Matt Adcock reviews Biblical film Risen (12A)

By The Newsroom
Tuesday, 23rd February 2016, 3:09 pm
Updated Tuesday, 23rd February 2016, 3:15 pm
The crucifixion of Jesus in Risen
The crucifixion of Jesus in Risen

Welcome to one of the biggest and most speculated about events in history. It’s 33 AD - a key date for the Biblical narrative as it was when Jesus/Yeshua (played here with huge amounts of charisma by Cliff ‘Fear The Walking Dead’ Curtis) was crucified and buried.
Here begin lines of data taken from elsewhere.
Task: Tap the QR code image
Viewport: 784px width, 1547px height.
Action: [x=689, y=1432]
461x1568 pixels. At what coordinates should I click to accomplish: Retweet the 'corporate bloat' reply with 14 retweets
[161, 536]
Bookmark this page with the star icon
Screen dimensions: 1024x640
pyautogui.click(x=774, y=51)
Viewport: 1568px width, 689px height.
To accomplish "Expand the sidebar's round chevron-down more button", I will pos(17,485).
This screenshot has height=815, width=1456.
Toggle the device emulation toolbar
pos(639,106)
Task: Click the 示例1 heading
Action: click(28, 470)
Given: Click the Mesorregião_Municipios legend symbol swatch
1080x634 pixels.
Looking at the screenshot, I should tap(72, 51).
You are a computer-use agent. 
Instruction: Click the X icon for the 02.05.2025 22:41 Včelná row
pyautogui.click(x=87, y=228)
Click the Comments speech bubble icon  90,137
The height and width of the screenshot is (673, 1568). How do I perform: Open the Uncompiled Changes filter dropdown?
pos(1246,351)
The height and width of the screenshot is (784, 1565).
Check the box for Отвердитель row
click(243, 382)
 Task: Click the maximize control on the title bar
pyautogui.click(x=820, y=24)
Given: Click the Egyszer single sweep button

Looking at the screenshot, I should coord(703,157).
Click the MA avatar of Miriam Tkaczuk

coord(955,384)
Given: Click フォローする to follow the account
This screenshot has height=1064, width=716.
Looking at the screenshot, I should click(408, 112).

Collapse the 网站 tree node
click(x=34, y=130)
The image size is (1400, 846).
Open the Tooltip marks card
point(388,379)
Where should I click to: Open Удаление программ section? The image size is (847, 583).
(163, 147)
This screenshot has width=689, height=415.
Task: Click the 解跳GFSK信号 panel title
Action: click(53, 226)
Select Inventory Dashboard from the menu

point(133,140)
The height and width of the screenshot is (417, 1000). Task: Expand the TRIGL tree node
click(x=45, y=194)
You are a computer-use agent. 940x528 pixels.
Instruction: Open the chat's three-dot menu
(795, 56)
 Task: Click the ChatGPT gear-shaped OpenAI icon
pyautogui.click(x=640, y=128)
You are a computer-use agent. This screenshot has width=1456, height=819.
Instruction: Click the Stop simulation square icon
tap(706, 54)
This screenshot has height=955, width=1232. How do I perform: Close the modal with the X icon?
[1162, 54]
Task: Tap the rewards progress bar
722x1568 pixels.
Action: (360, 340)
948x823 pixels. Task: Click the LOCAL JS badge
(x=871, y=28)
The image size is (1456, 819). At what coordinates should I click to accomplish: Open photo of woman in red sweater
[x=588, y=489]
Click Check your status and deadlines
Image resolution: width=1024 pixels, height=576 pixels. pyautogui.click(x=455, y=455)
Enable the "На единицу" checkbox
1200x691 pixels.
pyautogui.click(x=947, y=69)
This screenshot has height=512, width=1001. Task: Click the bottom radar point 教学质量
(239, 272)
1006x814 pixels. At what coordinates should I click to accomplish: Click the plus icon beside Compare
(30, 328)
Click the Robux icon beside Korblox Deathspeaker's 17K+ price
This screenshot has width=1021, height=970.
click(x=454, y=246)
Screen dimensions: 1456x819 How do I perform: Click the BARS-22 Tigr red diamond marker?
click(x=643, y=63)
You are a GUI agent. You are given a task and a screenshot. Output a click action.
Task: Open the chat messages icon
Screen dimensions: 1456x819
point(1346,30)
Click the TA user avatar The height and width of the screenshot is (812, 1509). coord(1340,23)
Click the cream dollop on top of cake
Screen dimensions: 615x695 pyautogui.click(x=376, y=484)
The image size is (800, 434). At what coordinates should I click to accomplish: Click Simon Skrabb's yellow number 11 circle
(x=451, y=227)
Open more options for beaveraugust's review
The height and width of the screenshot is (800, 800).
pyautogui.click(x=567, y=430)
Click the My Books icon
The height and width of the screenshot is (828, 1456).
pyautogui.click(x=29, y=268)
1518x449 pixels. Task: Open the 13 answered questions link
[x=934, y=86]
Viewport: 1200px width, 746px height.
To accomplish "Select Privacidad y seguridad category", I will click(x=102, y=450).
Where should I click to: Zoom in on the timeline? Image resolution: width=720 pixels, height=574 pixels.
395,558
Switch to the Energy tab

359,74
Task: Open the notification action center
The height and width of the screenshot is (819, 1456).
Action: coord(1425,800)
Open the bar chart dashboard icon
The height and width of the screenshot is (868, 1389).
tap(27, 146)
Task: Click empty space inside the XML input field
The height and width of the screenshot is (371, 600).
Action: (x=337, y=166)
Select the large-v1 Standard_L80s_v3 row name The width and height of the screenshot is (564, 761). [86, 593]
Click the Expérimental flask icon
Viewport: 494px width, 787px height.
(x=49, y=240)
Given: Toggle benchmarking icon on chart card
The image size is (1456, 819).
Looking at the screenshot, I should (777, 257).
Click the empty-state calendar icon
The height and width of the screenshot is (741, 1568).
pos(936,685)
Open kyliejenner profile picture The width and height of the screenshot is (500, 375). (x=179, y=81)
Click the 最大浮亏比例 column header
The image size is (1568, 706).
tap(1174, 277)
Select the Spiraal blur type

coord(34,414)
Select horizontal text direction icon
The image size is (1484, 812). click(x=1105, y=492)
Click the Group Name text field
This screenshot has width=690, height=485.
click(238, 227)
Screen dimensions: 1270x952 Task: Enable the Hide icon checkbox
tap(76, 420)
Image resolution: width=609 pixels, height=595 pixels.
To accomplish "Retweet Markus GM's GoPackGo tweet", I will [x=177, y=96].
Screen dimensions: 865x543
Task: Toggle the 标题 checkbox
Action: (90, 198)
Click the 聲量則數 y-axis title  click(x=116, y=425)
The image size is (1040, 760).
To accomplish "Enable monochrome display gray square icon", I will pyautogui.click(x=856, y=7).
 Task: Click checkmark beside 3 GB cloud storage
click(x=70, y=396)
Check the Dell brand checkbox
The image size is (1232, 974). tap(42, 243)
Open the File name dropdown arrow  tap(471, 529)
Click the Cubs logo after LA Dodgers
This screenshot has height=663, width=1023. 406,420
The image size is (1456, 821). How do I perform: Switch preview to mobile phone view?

Yes, Risen is the latest Bible-em-up reworking of the resurrection, overlapping and following on from the events in Mel Gibson’s The Passion of The Christ.

The difference this time is that director and co-writer Kevin ‘Robin Hood: Prince of Thieves’ Reynolds retells the events through the eyes of a non-believing Roman centurion named Clavius (Joseph ‘Shakespeare In Love’ Fiennes).

As religious fervour threatens to ignite civil unrest across Judea in the wake of the disappearance of Jesus’s body, the Roman Prefect, Pontius Pilate (Peter ‘Spooks’ Firth), orders an inquiry into what exactly happened. The religious leaders and Pharisees claim the body had been stolen by Christ’s followers, the soldiers tasked with guarding the tomb go into hiding fearing for their lives and the rumours

of a resurrection start to spread.

Risen (although possibly the biggest spoiler title for a movie ever) starts off effectively setting the scene with Clavius and his men caught up in a bloody skirmish with Jewish renegades. As the events of the first Easter weekend unfold, turmoil and uncertainty run rampant through the city and it’s well portrayed – and avoids falling into the ‘Life of Brian’ style farce.

Fiennes is good as the hard-bitten Clavius and his journey is compelling as he gets to lead, along with his ambitious aide Lucius (Tom ‘Harry Potter’ Felton), the manhunt for Yeshua’s body.

As a Christian who reviews films, I’m often massively let down by the attempts to bring scripture or overtly ‘pro-faith’ stories to the medium of film. I really don’t want to be ‘preached at’ any more than the next cinema goer.

The fact that Risen actually works as a historical thriller for much of its running time before eventually getting a bit carried away with the ‘it must be true’ narrative is to the credit of the filmmakers. It’s kind of like an ancient times alternative to a Dan Brown novel.

But seeing as the ‘did Jesus rise from the dead?’ question is one that continues to be asked 2,000 years later, Risen is a thought-provoking option for cinema audiences to mull over this Easter.